Within a few weeks of working at her aunt’s company, Eleanor and the rest of the Parker & Lane staff are notified that the well-liked and dedicated marketing director, Arabella Lane, is dead. Her body was found in the Thames on the morning after the company’s Christmas party. The news of her death draws Eleanor back to the reason she fled Australia – a harrowing memory from her childhood in outback Western Australia. Sara writes:
For a moment she is no longer 21. Instead she is nine years old again ... A body swings in front of her, his face obscured by flies, and the tips of his toes skim-kiss the floor ...
But how does Sara go about crafting such grisly paragraphs?

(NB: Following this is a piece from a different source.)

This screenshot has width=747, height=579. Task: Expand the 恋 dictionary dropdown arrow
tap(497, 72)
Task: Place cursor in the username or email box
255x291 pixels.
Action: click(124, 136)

‘I do have to psych myself up a bit. I avoid them. I have to talk myself into doing scenes that are really tragic. I tend to skirt around them because I do find it very emotional and I feel very close to the characters as I write them. It’s tough; there are a few scenes that came later in the book that were incredibly difficult to write.’
Sara might find it emotionally demanding to create the gruesome endings that she inflicts on her characters, but she makes sure they are dispatched with accuracy. A friend who worked in coronial investigations both in Perth and for the Met in London is an excellent resource for helping Sara to infuse her books with true-to-life detail.

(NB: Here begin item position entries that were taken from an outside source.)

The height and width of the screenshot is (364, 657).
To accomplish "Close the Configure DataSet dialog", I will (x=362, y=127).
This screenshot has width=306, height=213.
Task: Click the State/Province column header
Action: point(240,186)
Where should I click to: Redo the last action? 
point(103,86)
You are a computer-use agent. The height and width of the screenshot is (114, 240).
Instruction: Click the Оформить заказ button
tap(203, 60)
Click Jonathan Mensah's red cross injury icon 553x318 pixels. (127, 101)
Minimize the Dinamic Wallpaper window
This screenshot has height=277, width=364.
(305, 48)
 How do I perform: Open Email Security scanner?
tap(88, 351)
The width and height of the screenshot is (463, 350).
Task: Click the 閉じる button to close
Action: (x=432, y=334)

‘We had gory conversations about what happens to bodies that have been in water,’ Sara recalls. ‘We talked about the procedure to get a dead body out of the water, and what happens next. All those details are as close to fact as I can get them.’
The image of Arabella’s pale hair fanned out on the cold surface of the Thames bubbled up from Sara’s subconscious. She says that The Hidden Hours started to come together unconsciously as she walked the Waterloo Bridge in 2012. She was in the UK researching the Lake District for her previous novel, All That Is Lost Between Us.

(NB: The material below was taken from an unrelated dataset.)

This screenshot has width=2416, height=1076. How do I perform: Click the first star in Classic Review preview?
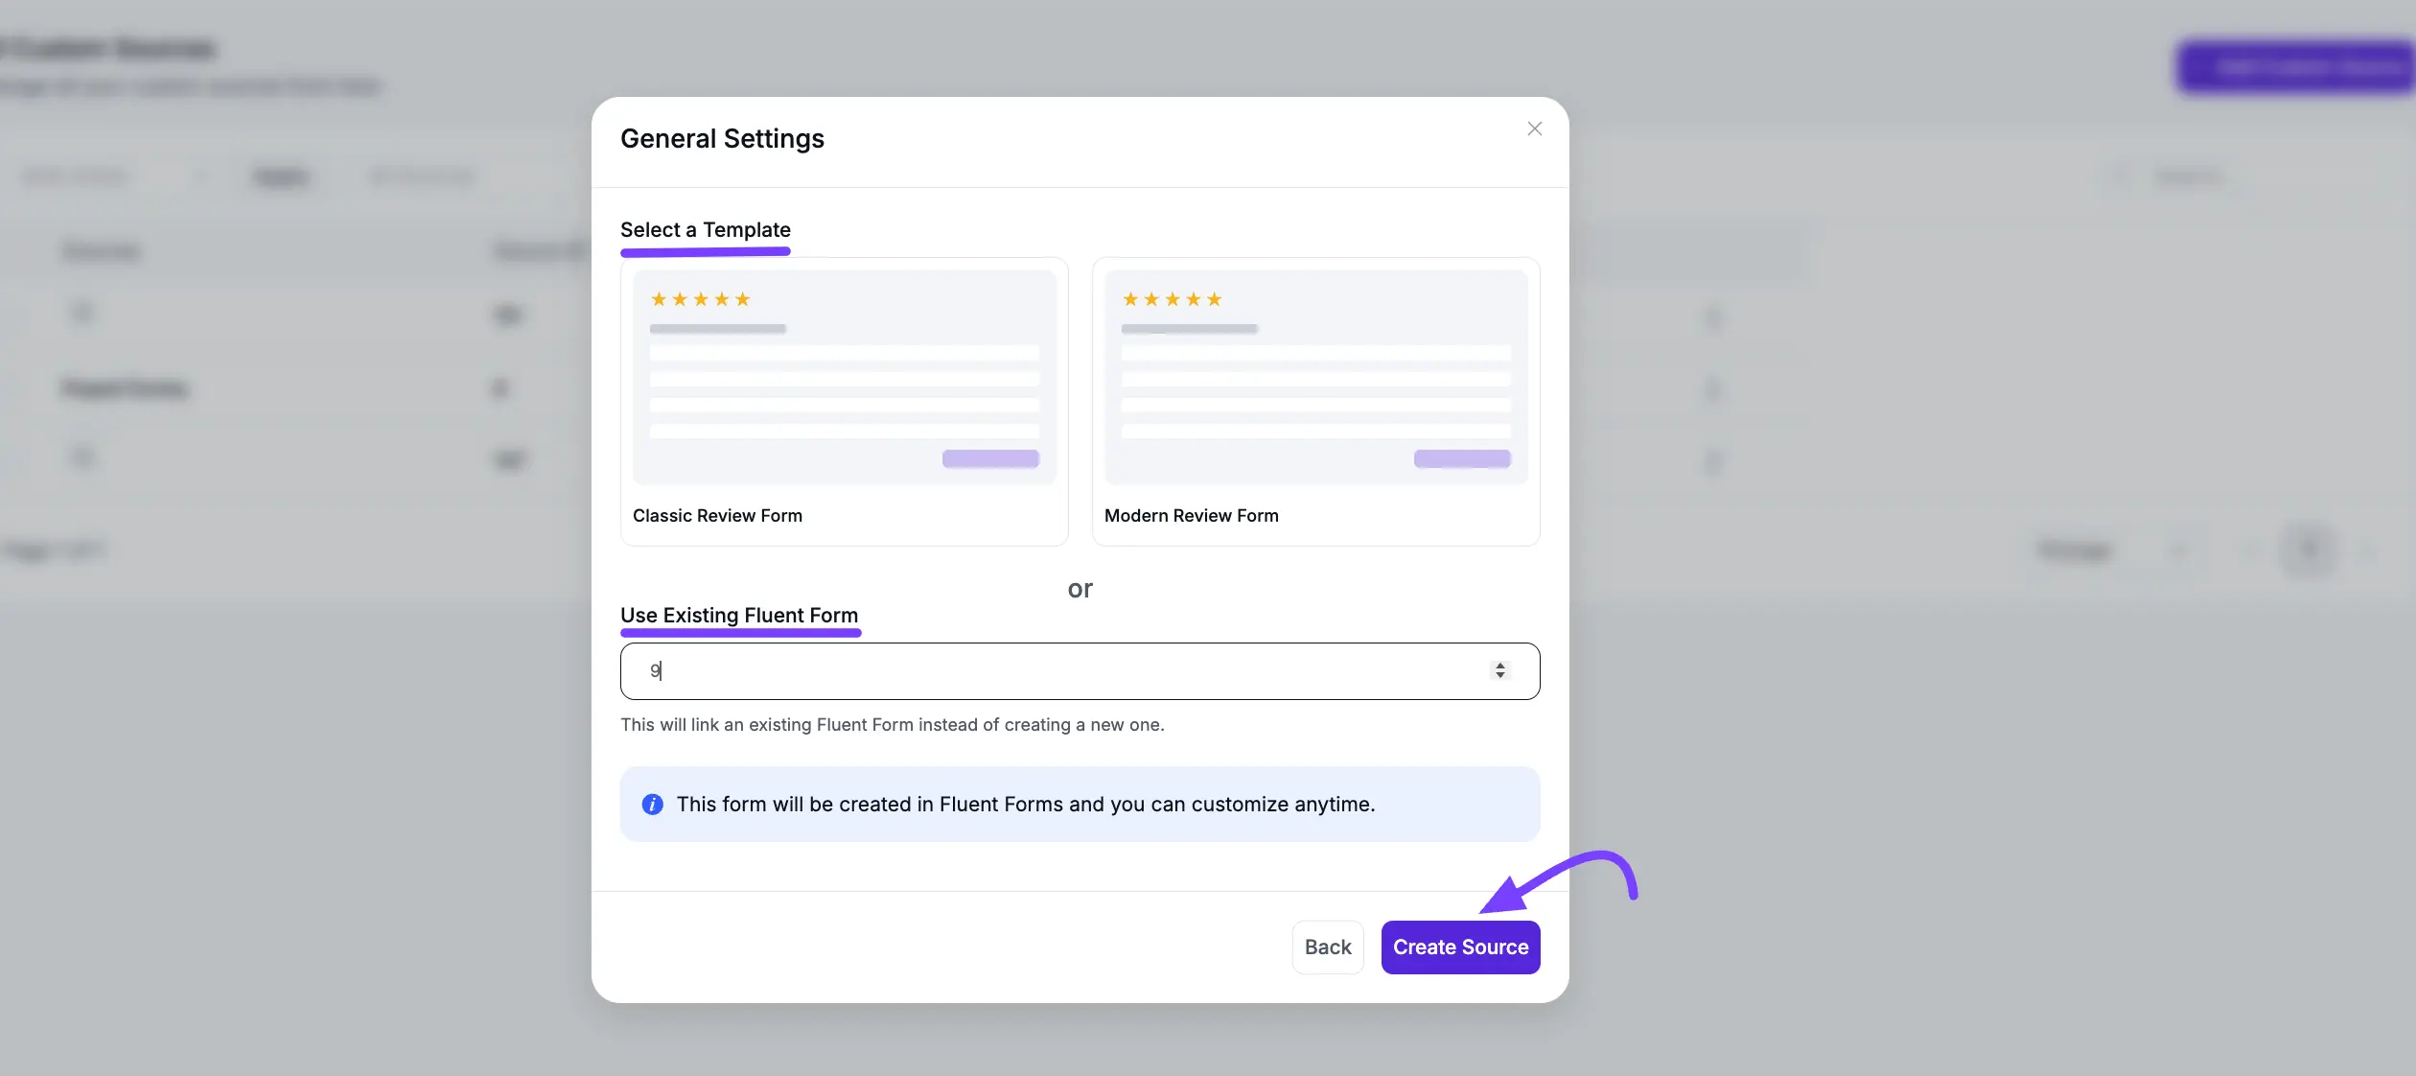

When the death of Arabella Lane is announced, Eleanor makes haste to leave before the police race in to talk to the staff who interacted with Arabella in her last hours of life. But on the train home, Eleanor remembers that she did have a conversation with Arabella; they shared a cocktail together, and Eleanor remembers the woman sprinkling something into their drinks. She remembers watching Arabella march across the party and slap her husband. She remembers a few words: Eleanor, help me. Everything else from the night is wiped blank. Desperate as she is to extract herself from the death investigation as memories from her past charge to the forefront of her mind, Eleanor makes a discovery that entrenches her in the thick of the mystery – Arabella’s wedding ring is tucked into her purse.
The Hidden Hours by Sara Foster is published by Simon and Schuster.